Marriage equality is more elusive among blacks than whites, with black women shouldering a relatively higher burden in terms of child care and housework, said council collaborator Shirley Hill, a sociology professor at the University of Kansas.
The report's overall findings meshed with what Carol Evans, founder and CEO of Working Mother magazine, has been observing as she tracks America's two-income couples.

"There's a generational shift that's quite strong," she said. "The younger set of dads have their own expectations about themselves as to being helpful and participatory. They haven't quite gotten to equality in any sense that a women would say, 'Wow, that's equal,' but they've gotten so much farther down the road."


Copyright © 2008 The Associated Press. All rights reserved. The information contained in the AP News report may not be published, broadcast, rewritten or redistributed without the prior written authority of The Associated Press.


What are your thoughts???

5 comments:

Holls said...

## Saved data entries
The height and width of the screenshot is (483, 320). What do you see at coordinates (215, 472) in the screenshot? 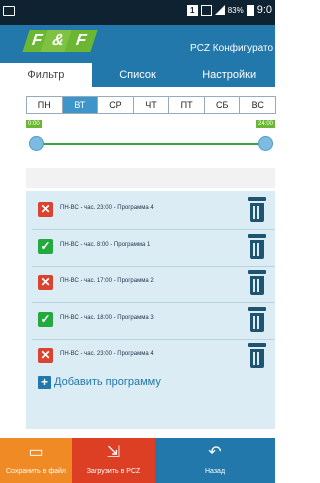
I see `back-label: Назад` at bounding box center [215, 472].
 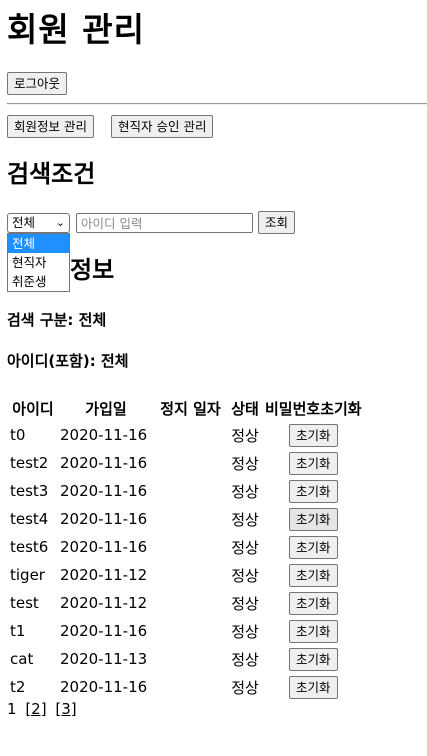 I want to click on category-summary: 검색 구분: 전체, so click(x=57, y=320).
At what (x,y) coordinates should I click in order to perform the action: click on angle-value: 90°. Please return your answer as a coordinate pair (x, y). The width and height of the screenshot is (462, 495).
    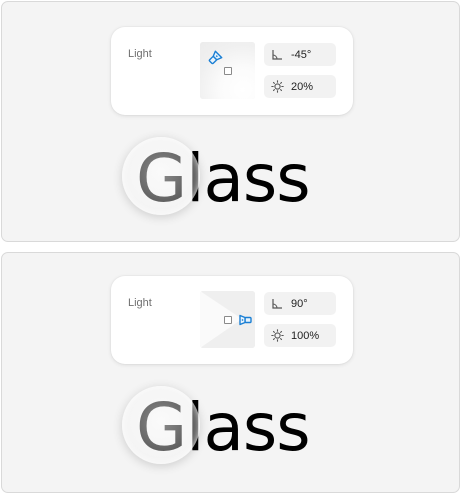
    Looking at the image, I should click on (300, 304).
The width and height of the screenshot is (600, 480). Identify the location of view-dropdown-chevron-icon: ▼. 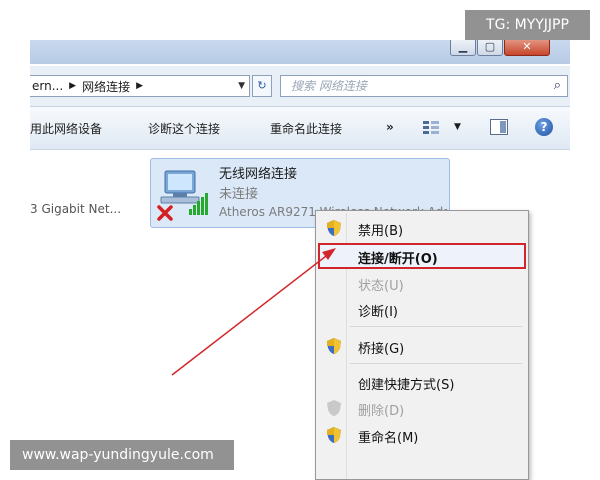
(458, 127).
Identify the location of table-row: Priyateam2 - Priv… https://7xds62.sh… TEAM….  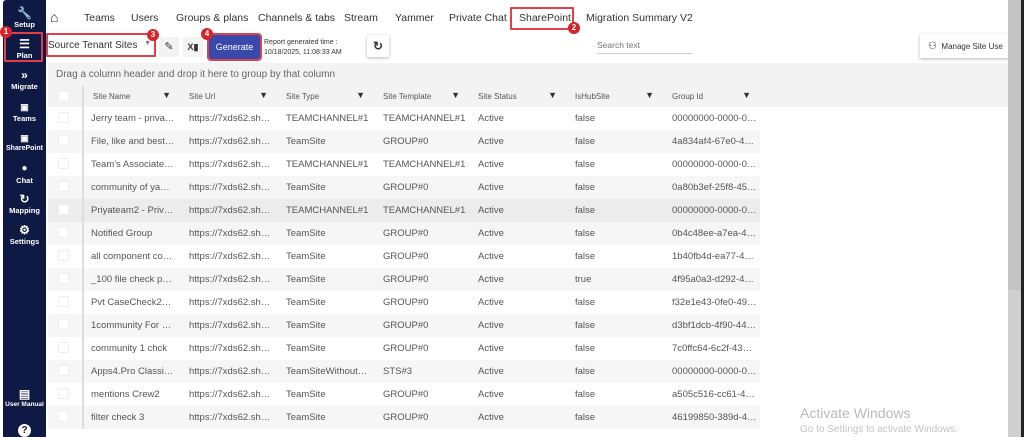
(404, 210).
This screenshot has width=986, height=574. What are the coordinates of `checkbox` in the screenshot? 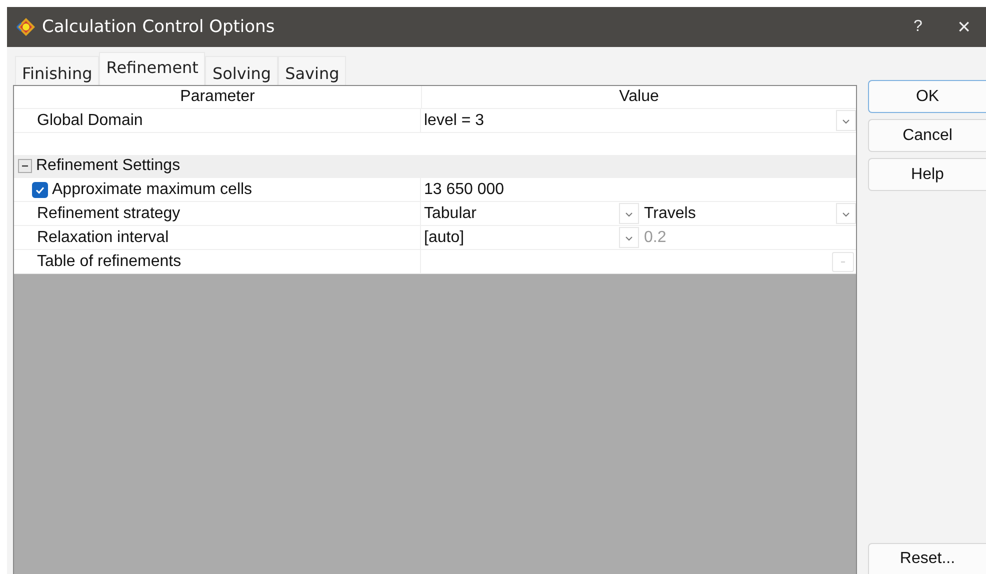 It's located at (40, 190).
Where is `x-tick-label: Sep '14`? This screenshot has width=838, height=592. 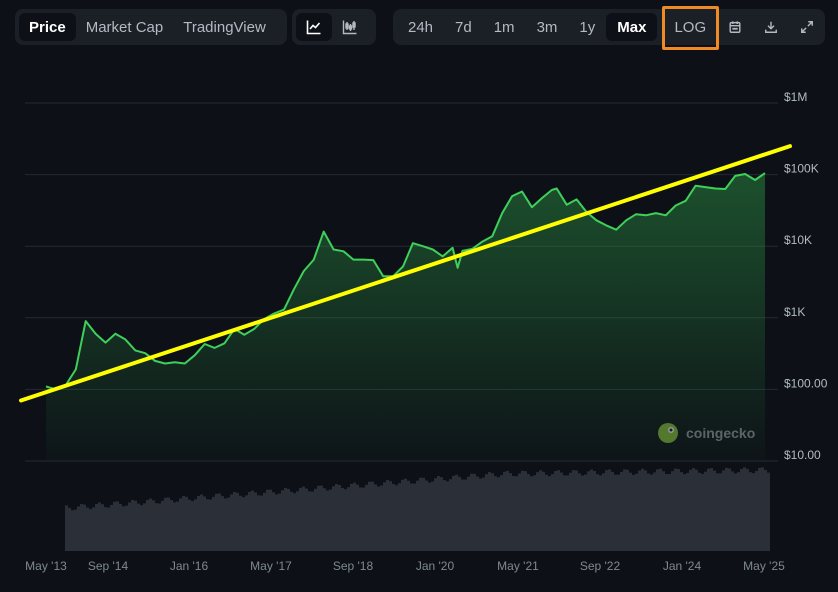
x-tick-label: Sep '14 is located at coordinates (108, 566).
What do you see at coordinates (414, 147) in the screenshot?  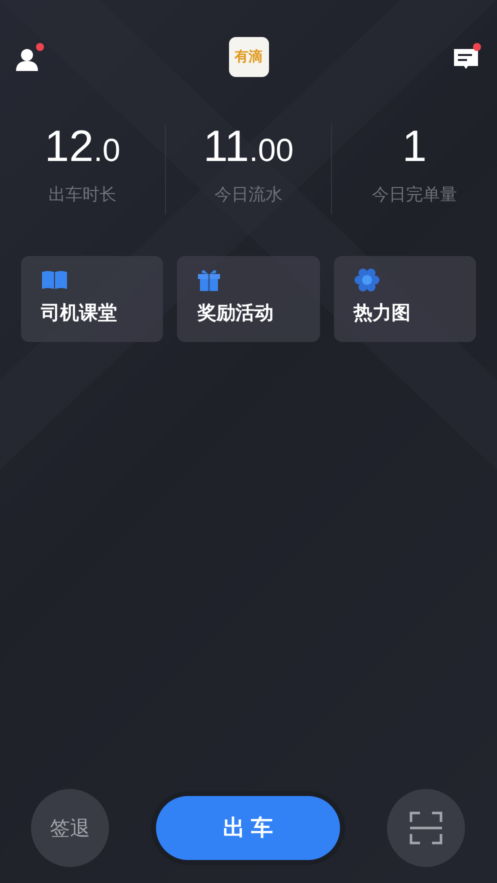 I see `stat-value: 1` at bounding box center [414, 147].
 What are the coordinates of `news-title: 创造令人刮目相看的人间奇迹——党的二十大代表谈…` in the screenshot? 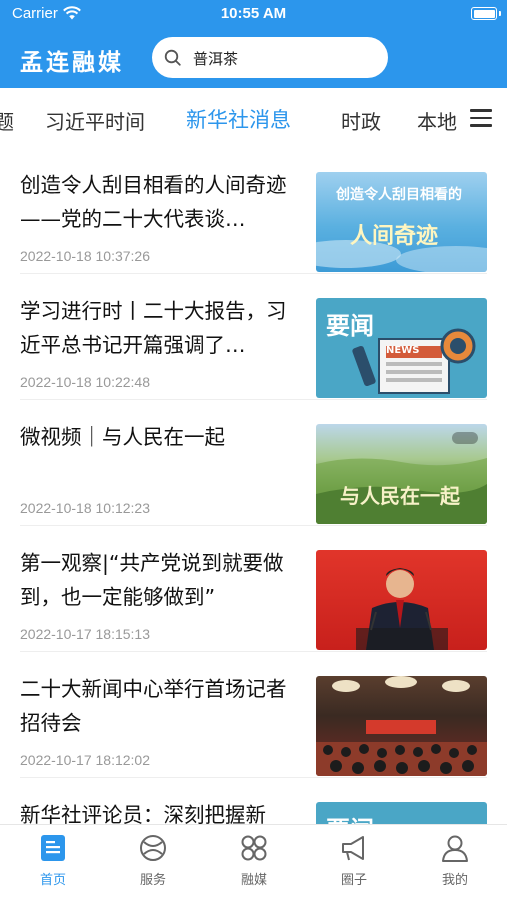 It's located at (154, 202).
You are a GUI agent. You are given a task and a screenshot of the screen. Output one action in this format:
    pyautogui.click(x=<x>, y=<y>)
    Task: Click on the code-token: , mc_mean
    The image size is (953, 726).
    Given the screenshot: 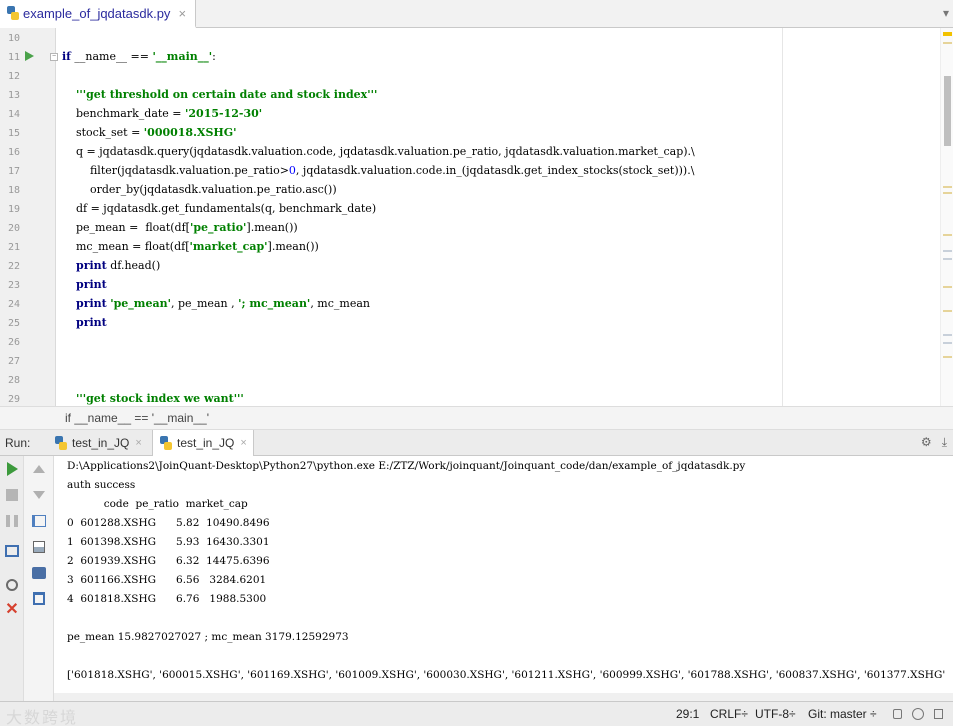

## Problem description
According to the news excerpt on marriage equality, what position does Shirley Hill hold at the University of Kansas?

## Output of the task
She is a sociology professor.